* Problem 1
From the post on soft forks below, write out the passage starting at "Now that people" and ending at "admittedly creative, mess.".
* Problem 2
According to the post on soft forks below, what did ABC implement that caused quite a backlash?

Now that people seem to be discussing alternatives to the developer fund solution, may I suggest a few rules to follow in the future so that we don't end up in the same, admittedly creative, mess.
If you think there a rule change is valuable, own up to it, convince everyone it's good, and do it as a hard fork. Soft-forks can be unavoidable by others if you want them to be unavoidable, because your blocks will be valid according to the old rules as well. Even if someone like BU tries to manually invalidate the donating blocks, (and correct me here if I am wrong) you just have to hide the fact that you are donating in this block. For example you could use spendable-by-all addresses to receive funds while refusing to accept blocks that spend from these addresses unless they spend to some hidden set of addresses that your fund committee has decided. (SegWit also does something similar with spendable-by-all addresses to confuse old clients to view segwit transactions as valid while not allowing anyone to spend them by orphaning blocks that do so, but again, I may be wrong on this one, if you know more please tell me in the comments) In the end the only way to avoid the soft fork is having some observer looking for blocks to that are orphaning non-donating blocks after an unjustified-by-lag delay, which seems messy and sounds like an even more extreme version of the rolling checkpoints that ABC implemented and which caused quite a backlash.

* Source material
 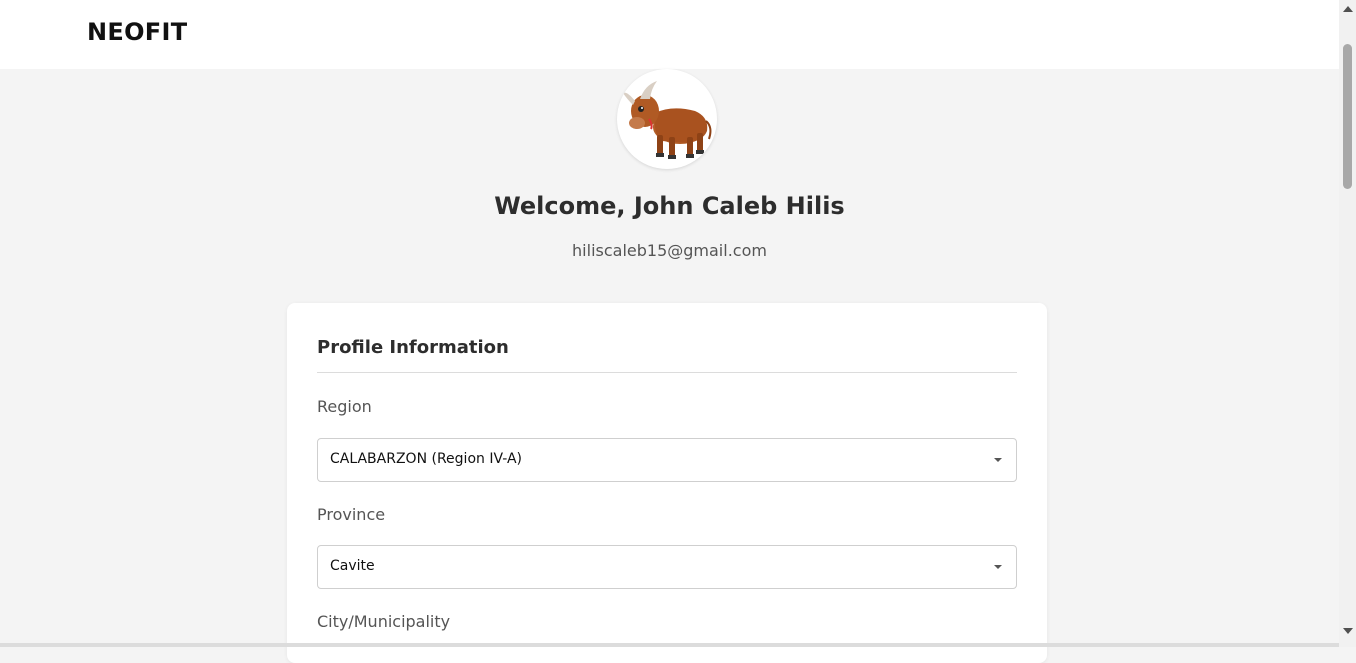 What do you see at coordinates (1348, 116) in the screenshot?
I see `scrollbar-thumb` at bounding box center [1348, 116].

* Reply 1
Now that people seem to be discussing alternatives to the developer fund solution, may I suggest a few rules to follow in the future so that we don't end up in the same, admittedly creative, mess.

* Reply 2
Rolling checkpoints.